**Problem description**
Convert the lines below into a JSON array of strings, one string per line, skipping blank lines. Omit the pictures.

______

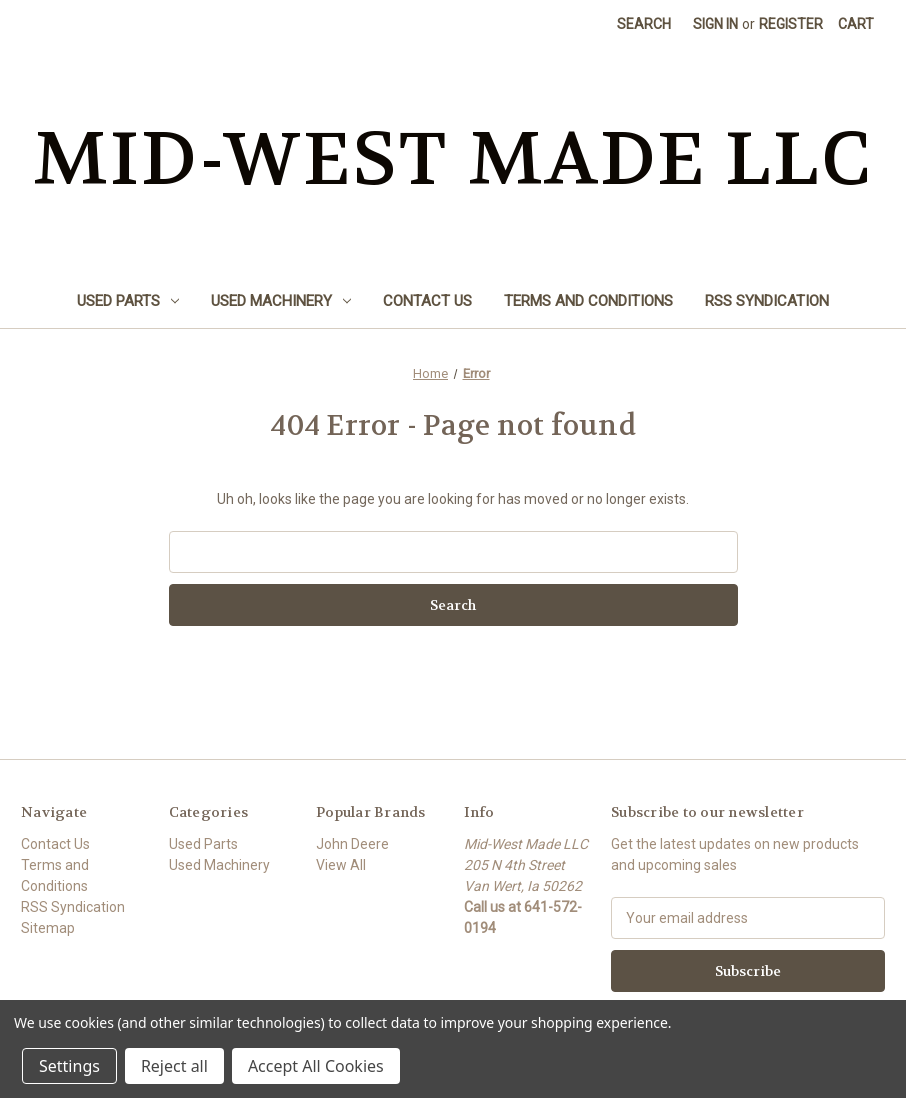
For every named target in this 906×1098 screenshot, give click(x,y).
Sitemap (48, 928)
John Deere (352, 844)
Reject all (174, 1066)
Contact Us (427, 301)
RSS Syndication (767, 301)
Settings (69, 1066)
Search (644, 24)
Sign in (715, 24)
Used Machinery (281, 301)
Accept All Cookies (316, 1066)
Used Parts (128, 301)
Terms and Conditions (588, 301)
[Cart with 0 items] (856, 24)
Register (791, 24)
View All (341, 865)
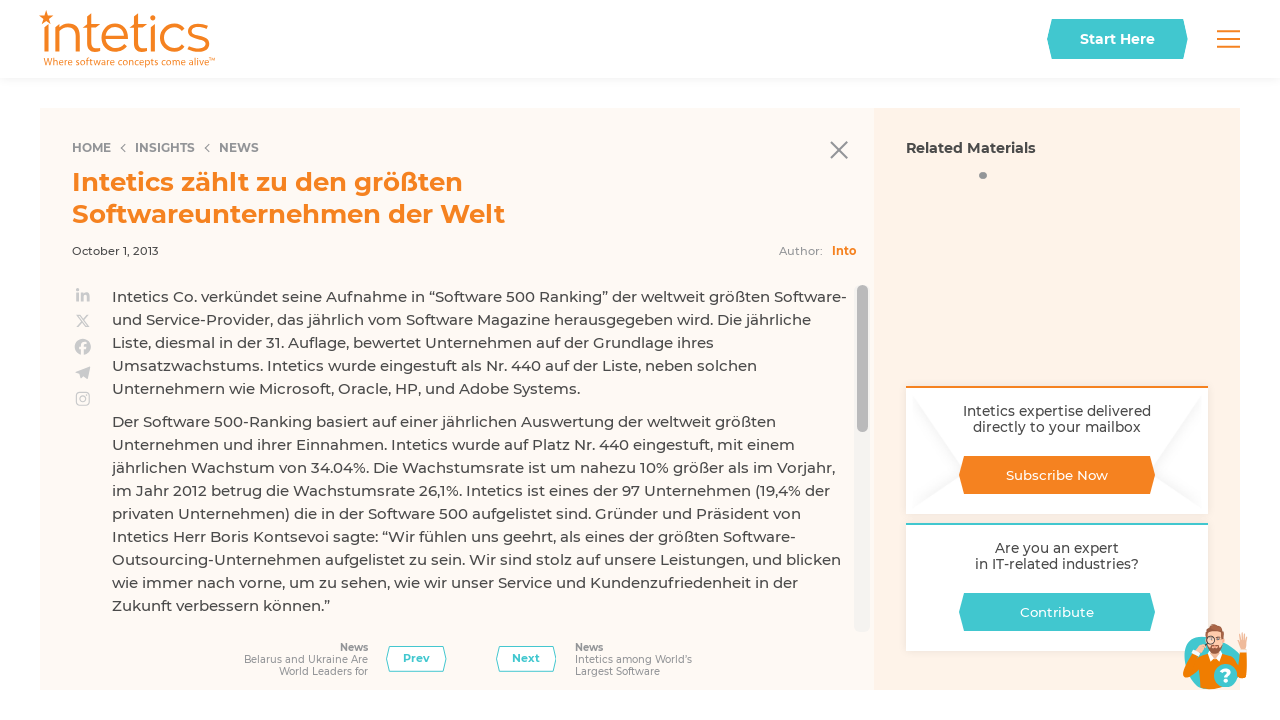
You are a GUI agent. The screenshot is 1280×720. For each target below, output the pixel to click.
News (239, 147)
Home (91, 147)
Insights (165, 147)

______

**Expected output**
[
  "For every named target in this 906×1098 screenshot, give click(x,y).",
  "Sitemap (48, 928)",
  "John Deere (352, 844)",
  "Reject all (174, 1066)",
  "Contact Us (427, 301)",
  "RSS Syndication (767, 301)",
  "Settings (69, 1066)",
  "Search (644, 24)",
  "Sign in (715, 24)",
  "Used Machinery (281, 301)",
  "Accept All Cookies (316, 1066)",
  "Used Parts (128, 301)",
  "Terms and Conditions (588, 301)",
  "[Cart with 0 items] (856, 24)",
  "Register (791, 24)",
  "View All (341, 865)",
  "You are a GUI agent. The screenshot is 1280×720. For each target below, output the pixel to click.",
  "News (239, 147)",
  "Home (91, 147)",
  "Insights (165, 147)"
]